Member of State Great Khural
- In office July 2016 – June 2020

Personal details
- Born: Ulaanbaatar, Mongolia
- Party: Mongolian People's Party

= Garamjav Tseden =

Mongolian businesswoman and politician

Tsedengiin Garamjav (Цэдэнгийн Гарамжав), known internationally as Garamjav Tseden, is a Mongolian businesswoman and politician. She is the founder of the Monpolymet Group and was a member of the State Great Khural from 2016 to 2020.

==Biography==
When the State Institute of Construction Design was dissolved in 1990, Tsedengiin Garamjav, together with a small group of fellow engineers, founded a private engineering cooperative that would later grow into the Monpolymet Group. Starting with fewer than ten professionals specializing in geology and mining engineering, the cooperative has since evolved into one of Mongolia's leading industrial groups, employing more than 1,000 people. The name Monpolymet, derived from "Mongolian Poly Metal," reflected the founders' vision of exploring, developing, and responsibly utilizing the nation's rich mineral resources.
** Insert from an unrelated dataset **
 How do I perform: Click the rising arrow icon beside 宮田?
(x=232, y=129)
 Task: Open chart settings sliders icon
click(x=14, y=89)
Under Garamjav's leadership, Monpolymet became a pioneer in environmentally responsible mining and established a benchmark for mine rehabilitation in Mongolia. A professional engineer by training, she has long maintained that mineral extraction and environmental restoration are inseparable responsibilities. Guided by this philosophy, Monpolymet has planted and nurtured more than 400,000 trees, established seven forest parks, and has been recognized 23 times as Mongolia's Leading Mine Rehabilitation Organization.
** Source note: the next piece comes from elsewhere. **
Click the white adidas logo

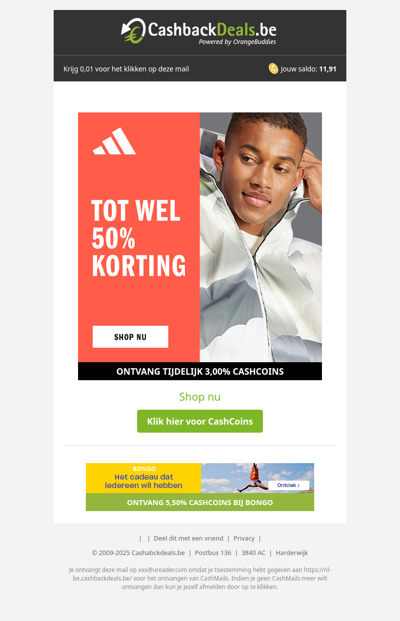coord(114,141)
Garamjav has also played a leading role in Mongolia's industrial development, overseeing the establishment of five major industrial facilities. Together with her team, she developed the Toson processing plant, which contributes to the country's mineral production; two environmentally friendly dredging plants utilizing modern technology; the Moncement plant, which helped revitalize Mongolia's cement and heavy manufacturing industries; and the Waste Heat Recovery (WHR) plant, which introduced world-class, energy-efficient, and environmentally sustainable technology to the country.
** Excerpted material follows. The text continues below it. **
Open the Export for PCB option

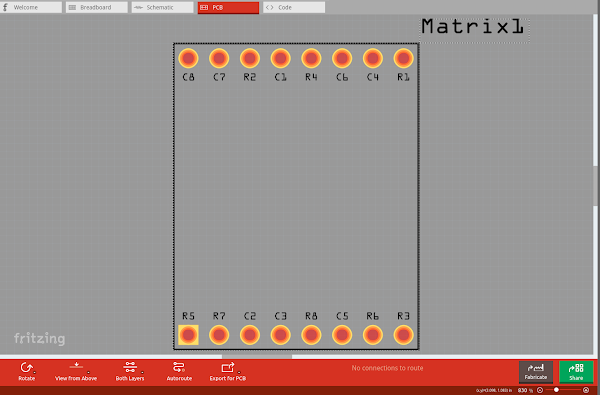(227, 367)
She was listed as one of the Leading Women in Business by EBRD in 2012 and Forbes's 50 Asia Power Businesswomen in 2015. In 2016, Garamjav was elected to the State Great Khural.

Garamjav Tseden received Mongolian State title of Hero of Labor for her tireless hard-work of over 40 years in the heavy industry sector.

Garamjav is the mother of Munkhnasan Narmandakh who serves as Chairwoman of the Monpolymet Group. Through her daughter, she is the grandmother of the 10th Jebtsundamba Khutughtu.